La Division forêt de l’OFEV a mandaté l’association faîtière Energie-bois Suisse à l’été 2022 pour mettre en place un suivi (monitoring) du potentiel restant de la ressource. Celui-ci doit permettre de connaître dans le détail la situation actuelle — parfois très différente suivant les cantons — et de définir un outil simple et efficace permettant d’avoir dans le futur un suivi en continu capable d’intégrer les évolutions rapides. Les résultats finaux de l’étude sont attendus pour la fin de l’été 2023 et la figure 5 présente un tableau des résultats intermédiaires montrant le potentiel restant de la ressource. S’il était encore grossièrement évalué ces dernières années à 50 % de la consommation de cette époque, les estimations plus précises entamées depuis 2021 montrent une forte diminution pour atteindre aujourd’hui environ 20 %. De nombreux cantons ont actualisé leurs anciennes évaluations ou sont en cours de le faire. Cela permettra dans un avenir proche d’avoir une représentation aussi précise que possible.

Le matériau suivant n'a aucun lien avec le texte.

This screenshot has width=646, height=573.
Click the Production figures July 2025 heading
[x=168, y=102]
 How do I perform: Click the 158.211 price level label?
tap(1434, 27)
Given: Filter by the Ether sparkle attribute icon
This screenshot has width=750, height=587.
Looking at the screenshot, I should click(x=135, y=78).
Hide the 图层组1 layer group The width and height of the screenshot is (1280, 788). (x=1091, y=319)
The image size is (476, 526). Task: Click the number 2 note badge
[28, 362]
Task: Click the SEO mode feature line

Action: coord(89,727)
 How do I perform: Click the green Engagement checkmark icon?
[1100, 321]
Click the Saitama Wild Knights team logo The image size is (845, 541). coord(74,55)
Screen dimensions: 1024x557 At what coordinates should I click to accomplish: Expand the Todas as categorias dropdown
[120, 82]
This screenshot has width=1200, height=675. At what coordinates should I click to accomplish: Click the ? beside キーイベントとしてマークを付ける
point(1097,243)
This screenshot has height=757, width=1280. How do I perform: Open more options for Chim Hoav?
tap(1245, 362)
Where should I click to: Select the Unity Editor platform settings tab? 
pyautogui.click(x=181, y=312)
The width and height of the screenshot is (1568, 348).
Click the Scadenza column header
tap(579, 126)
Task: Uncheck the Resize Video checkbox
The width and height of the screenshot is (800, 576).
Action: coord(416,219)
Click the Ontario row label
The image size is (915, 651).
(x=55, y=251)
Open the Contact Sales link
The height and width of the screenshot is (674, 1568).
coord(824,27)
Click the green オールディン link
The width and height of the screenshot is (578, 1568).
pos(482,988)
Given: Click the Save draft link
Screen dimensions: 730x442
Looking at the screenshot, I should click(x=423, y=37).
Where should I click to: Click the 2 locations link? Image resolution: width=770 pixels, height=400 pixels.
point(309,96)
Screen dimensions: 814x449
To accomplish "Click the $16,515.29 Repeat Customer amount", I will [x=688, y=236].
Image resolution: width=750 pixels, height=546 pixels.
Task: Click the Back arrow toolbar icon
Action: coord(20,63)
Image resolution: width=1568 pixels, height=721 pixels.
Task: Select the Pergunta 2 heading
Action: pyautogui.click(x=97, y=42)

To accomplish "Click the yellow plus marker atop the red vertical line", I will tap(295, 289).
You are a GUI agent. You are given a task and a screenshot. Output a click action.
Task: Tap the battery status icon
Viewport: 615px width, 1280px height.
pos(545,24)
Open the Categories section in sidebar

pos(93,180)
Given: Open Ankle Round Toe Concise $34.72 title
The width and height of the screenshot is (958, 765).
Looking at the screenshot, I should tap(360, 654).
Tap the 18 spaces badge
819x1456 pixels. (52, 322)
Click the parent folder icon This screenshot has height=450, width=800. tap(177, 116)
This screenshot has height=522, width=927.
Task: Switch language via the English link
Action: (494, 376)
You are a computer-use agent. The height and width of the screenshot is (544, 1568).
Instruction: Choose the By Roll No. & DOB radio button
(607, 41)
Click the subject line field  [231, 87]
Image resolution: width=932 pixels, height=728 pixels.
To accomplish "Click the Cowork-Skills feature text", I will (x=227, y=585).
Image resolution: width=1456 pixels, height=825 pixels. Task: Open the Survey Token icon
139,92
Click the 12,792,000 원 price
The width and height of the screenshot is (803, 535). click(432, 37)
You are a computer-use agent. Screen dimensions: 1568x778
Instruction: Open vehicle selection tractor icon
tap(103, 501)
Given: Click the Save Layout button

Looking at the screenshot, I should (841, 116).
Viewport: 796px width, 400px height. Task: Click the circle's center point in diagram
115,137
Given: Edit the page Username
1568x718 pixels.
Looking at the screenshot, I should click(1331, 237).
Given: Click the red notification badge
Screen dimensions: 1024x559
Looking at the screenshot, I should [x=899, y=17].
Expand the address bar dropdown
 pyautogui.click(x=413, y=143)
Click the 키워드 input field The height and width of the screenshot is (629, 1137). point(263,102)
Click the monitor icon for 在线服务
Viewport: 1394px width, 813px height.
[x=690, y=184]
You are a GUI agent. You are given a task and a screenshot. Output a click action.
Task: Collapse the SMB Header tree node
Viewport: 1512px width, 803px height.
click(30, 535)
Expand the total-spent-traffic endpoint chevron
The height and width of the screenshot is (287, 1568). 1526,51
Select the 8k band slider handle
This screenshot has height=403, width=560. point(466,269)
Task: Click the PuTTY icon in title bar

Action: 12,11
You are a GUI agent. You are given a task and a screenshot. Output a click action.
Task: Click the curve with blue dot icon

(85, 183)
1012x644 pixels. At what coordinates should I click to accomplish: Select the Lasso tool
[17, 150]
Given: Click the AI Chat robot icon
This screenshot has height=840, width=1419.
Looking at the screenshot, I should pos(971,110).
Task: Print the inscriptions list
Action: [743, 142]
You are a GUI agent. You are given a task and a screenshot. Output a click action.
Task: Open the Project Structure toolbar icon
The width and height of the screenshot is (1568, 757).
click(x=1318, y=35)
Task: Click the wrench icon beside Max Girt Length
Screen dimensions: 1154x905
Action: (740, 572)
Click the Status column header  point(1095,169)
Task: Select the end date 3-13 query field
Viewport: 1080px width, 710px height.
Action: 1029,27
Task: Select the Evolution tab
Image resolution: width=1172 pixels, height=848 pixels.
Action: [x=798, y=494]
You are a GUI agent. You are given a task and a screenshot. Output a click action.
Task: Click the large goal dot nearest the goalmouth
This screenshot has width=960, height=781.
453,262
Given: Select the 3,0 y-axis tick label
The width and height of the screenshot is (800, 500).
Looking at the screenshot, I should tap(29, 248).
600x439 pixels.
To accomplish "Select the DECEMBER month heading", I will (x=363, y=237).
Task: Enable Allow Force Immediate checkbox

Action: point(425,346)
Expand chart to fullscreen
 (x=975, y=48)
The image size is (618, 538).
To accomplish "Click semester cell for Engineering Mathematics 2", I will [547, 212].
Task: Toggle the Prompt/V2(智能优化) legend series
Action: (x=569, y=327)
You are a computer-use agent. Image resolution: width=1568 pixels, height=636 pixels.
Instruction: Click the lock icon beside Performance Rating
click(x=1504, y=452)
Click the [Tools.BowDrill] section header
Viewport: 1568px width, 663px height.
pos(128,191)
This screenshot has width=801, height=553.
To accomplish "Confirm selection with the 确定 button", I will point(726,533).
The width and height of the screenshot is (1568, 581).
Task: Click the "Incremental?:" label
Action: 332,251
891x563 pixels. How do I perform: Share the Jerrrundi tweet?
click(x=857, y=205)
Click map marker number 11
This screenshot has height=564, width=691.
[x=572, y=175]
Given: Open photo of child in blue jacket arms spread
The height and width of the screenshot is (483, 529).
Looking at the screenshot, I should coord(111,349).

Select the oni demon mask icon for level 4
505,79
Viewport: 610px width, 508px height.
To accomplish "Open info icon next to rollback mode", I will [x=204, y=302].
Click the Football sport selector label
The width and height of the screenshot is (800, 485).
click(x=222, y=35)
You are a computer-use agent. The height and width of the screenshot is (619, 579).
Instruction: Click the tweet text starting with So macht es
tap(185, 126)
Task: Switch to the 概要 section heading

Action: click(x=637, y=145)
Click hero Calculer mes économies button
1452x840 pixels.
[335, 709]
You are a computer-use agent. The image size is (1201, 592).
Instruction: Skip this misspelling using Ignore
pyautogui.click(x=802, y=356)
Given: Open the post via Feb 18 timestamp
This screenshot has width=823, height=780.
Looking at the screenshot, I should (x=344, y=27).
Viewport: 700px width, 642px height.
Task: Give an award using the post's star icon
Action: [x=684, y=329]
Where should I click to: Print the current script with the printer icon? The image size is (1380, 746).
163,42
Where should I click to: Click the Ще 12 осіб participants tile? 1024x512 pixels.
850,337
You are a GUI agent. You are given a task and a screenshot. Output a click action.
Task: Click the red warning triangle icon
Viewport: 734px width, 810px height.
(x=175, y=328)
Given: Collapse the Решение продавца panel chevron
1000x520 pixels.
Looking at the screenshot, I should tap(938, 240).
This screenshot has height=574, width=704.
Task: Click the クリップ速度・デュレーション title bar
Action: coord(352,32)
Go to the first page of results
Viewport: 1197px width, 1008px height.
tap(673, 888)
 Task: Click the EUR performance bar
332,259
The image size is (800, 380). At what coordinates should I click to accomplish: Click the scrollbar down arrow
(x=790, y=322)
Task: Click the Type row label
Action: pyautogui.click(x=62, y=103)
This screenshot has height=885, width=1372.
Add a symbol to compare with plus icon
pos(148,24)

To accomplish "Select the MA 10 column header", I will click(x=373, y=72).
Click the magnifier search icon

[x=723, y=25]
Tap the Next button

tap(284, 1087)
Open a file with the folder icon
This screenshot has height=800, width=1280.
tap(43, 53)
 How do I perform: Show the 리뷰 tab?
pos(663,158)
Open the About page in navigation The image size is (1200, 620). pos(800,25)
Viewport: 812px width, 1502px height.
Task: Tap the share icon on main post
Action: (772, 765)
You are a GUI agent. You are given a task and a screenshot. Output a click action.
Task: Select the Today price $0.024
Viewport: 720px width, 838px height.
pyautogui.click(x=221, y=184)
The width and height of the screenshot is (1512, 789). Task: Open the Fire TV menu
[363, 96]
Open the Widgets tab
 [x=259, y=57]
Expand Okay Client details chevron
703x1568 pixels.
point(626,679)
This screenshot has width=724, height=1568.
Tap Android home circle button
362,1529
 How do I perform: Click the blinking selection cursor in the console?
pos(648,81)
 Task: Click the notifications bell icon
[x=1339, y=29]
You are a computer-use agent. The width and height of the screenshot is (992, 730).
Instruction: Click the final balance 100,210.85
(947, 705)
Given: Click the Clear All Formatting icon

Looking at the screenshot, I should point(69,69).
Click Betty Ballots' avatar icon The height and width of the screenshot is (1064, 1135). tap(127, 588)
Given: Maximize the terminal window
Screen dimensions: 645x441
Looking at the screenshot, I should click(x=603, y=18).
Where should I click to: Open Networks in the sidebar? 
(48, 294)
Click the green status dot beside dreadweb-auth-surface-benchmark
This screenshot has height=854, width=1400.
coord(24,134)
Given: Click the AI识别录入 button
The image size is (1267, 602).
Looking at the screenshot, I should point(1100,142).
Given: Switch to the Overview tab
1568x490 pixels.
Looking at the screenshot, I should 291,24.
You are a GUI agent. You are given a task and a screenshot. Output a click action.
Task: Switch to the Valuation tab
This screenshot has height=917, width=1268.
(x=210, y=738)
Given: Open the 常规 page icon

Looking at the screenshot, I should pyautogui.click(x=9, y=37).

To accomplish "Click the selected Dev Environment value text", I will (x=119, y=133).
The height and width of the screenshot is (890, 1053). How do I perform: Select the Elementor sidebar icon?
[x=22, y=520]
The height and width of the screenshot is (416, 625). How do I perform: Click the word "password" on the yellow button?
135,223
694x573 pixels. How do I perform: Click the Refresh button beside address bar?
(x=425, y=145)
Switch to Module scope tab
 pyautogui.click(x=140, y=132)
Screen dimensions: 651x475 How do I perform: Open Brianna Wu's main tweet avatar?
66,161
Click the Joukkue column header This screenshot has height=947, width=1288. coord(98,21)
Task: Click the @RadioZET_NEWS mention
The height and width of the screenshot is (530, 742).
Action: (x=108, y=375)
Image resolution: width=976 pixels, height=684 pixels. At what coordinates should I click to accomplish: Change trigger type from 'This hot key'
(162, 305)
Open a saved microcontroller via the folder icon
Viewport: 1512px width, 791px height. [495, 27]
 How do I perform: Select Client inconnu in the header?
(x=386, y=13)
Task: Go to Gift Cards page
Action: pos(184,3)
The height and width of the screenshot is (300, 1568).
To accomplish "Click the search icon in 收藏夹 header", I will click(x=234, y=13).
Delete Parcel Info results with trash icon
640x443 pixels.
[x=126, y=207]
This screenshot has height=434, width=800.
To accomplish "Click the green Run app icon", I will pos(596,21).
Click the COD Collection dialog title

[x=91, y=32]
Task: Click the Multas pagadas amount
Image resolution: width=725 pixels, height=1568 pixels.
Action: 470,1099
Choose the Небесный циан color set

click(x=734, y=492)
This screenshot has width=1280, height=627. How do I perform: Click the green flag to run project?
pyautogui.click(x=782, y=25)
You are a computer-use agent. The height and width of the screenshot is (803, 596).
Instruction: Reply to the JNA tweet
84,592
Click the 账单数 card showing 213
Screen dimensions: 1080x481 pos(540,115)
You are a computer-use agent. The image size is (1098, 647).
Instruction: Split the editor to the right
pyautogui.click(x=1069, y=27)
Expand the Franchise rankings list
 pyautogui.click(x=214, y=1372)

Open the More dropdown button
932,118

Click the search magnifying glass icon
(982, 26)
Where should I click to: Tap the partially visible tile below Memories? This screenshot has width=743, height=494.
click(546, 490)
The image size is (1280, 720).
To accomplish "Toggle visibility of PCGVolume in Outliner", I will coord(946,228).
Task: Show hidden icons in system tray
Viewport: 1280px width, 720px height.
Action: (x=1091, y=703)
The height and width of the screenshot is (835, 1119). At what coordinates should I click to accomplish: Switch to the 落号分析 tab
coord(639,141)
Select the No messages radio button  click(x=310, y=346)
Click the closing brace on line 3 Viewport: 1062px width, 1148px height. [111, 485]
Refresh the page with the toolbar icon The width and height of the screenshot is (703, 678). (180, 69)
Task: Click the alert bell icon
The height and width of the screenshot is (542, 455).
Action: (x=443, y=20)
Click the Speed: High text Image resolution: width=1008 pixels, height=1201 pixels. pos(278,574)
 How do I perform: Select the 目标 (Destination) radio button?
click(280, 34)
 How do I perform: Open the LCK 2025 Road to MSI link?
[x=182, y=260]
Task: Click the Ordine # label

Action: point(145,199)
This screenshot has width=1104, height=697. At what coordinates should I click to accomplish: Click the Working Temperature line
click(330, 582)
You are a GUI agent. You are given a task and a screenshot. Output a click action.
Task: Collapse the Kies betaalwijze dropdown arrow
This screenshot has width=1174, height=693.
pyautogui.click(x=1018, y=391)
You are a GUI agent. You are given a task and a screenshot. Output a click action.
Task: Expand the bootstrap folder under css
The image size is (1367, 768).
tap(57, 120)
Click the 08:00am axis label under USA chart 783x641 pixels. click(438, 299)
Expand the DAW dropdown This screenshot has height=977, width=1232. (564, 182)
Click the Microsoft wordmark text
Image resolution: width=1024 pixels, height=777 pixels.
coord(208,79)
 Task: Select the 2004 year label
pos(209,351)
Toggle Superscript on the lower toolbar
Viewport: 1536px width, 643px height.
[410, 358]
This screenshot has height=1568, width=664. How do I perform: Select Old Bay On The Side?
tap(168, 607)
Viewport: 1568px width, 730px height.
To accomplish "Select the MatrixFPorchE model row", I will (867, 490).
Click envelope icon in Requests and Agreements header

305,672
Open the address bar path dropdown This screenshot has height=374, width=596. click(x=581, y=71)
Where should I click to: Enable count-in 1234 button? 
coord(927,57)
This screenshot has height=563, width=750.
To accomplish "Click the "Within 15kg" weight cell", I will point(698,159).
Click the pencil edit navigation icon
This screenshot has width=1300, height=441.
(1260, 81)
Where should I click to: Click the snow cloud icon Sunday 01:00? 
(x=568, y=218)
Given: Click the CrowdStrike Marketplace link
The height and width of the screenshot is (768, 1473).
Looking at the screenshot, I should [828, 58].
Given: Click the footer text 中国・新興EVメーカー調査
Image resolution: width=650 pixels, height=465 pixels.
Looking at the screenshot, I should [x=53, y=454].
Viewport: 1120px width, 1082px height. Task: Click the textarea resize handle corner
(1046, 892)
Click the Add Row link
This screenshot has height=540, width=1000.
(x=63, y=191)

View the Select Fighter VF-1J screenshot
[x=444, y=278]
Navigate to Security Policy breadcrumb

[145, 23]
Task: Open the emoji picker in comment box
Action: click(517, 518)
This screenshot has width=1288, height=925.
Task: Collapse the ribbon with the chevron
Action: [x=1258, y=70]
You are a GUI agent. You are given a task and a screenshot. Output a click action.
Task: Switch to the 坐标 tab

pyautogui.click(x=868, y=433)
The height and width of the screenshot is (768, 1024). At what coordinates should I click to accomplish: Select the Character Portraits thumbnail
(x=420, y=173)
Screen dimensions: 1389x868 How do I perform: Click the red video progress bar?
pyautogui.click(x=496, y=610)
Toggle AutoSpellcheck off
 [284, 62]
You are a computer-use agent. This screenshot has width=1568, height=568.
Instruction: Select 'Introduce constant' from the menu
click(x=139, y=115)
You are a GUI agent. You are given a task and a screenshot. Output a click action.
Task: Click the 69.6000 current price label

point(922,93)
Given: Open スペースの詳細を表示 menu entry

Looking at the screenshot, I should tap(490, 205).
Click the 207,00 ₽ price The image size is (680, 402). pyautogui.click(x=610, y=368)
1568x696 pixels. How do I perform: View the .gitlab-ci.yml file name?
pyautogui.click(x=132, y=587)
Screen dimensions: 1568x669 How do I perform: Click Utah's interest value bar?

Illustration 7 : Estimation par type de combustible bois de l’utilisation pour 2021, du potentiel total (durable) et du potentiel restant en bois-énergie sans considération de la provenance du bois. (Source : Energie-bois Suisse, 2023)
Illustration 7 : Estimation par type de combustible bois de l’utilisation pour 2021, du potentiel total (durable) et du potentiel restant en bois-énergie sans considération de la provenance du bois. (Source : Energie-bois Suisse, 2023)

À ce jour, on estime à 1,7 million de m3 les besoins pour réaliser les projets en phase de planification et les projets encore en phase de discussion ; la répartition pour ces deux catégories est d’environ 50 % chacune. Si l’on prend en outre en compte l’extension des réseaux thermiques existants estimée à 0,5 million de m3 et l’augmentation probable des petites installations, le sens d’un monitoring est immédiatement clair pour éviter un dépassement du potentiel durable.

La limitation de la ressource va inciter toujours plus la filière à une valorisation énergétiquement optimale. Pour les réseaux thermiques[1] existants, il s’agit par exemple d’optimiser les sous-stations des réseaux thermiques pour abaisser les températures dans les conduites et limiter les pertes. Suivant les cas, la condensation des fumées et donc la récupération de la chaleur latente nécessaire à l’évaporation de l’eau devient possible. Le séchage forcé des plaquettes forestières à des taux élevés au moyen de chaleur résiduelle est aussi une voie d’ores et déjà applicable qui permet d’élever sensiblement le pouvoir calorifique des plaquettes forestières. Pour les petites unités, le couplage des chaudières à bois avec des panneaux solaires thermiques permet de couvrir la demande en chaleur et eau chaude sanitaire jusqu’à 60 % avec le solaire et de réduire ainsi d’autant l’usage du bois-énergie.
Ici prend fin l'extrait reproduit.